Quality of life improvements to Timer (#53294)
Summary:
Pull Request resolved: https://github.com/pytorch/pytorch/pull/53294
Just a bunch of little things, none of which are big enough to need a full PR.
1) C++ wall time should release the GIL
2) Add option to retain `callgrind.out` contents. This will allow processing with kCachegrind for more detailed analysis.
3) Stop subtracting the baseline instruction counts. (People just found it confusing when they saw negative instruction counts.) There is a finesse in #53295 that drops the baseline to ~800 instructions for `number=100`, and at that level it's not worth correcting.

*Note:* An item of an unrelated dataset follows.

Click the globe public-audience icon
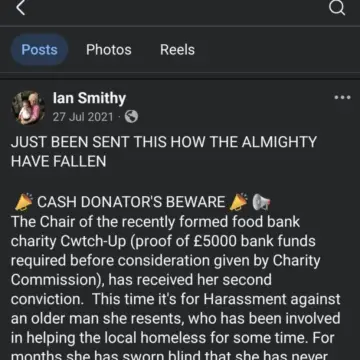This screenshot has height=360, width=360. pos(131,117)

4) Add a `__mul__` overload to function counts. e.g. suppose `c0` was run with `number=100`, and `c1` was run with `number=200`, then `c0 * 2 - c1` is needed to properly diff them. (Obviously there are correctness concerns, but I think it's fine as a caveat emptor convenience method.)

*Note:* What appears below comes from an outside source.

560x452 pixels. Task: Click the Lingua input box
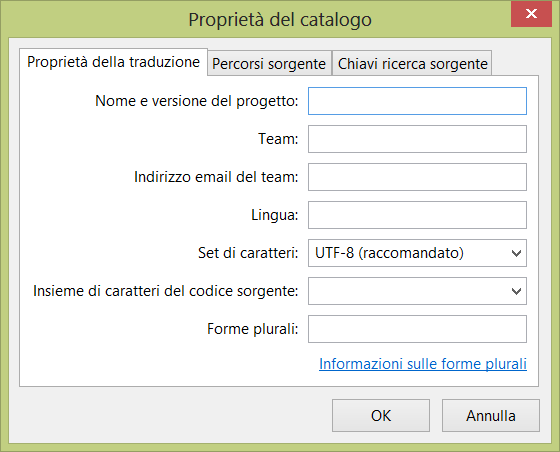[x=417, y=215]
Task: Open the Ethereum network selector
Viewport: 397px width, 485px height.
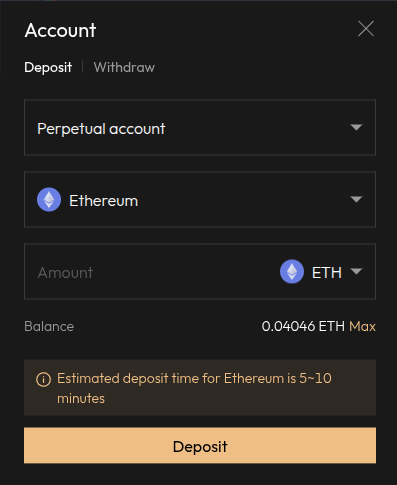Action: tap(200, 199)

5) Tweak the `callgrind_annotate` call, since by default it filters very small counts.
6) Move some args to kwargs only since types could be ambiguous otherwise.
7) Don't omit rows from slices. It was annoying to print something like `stats[:25]` and have `__repr__` hide the lines in the middle.
Test Plan: Imported from OSS
Reviewed By: Chillee
Differential Revision: D26906715
Pulled By: robieta
fbshipit-source-id: 53d5cd92cd17212ec013f89d48ac8678ba6e6228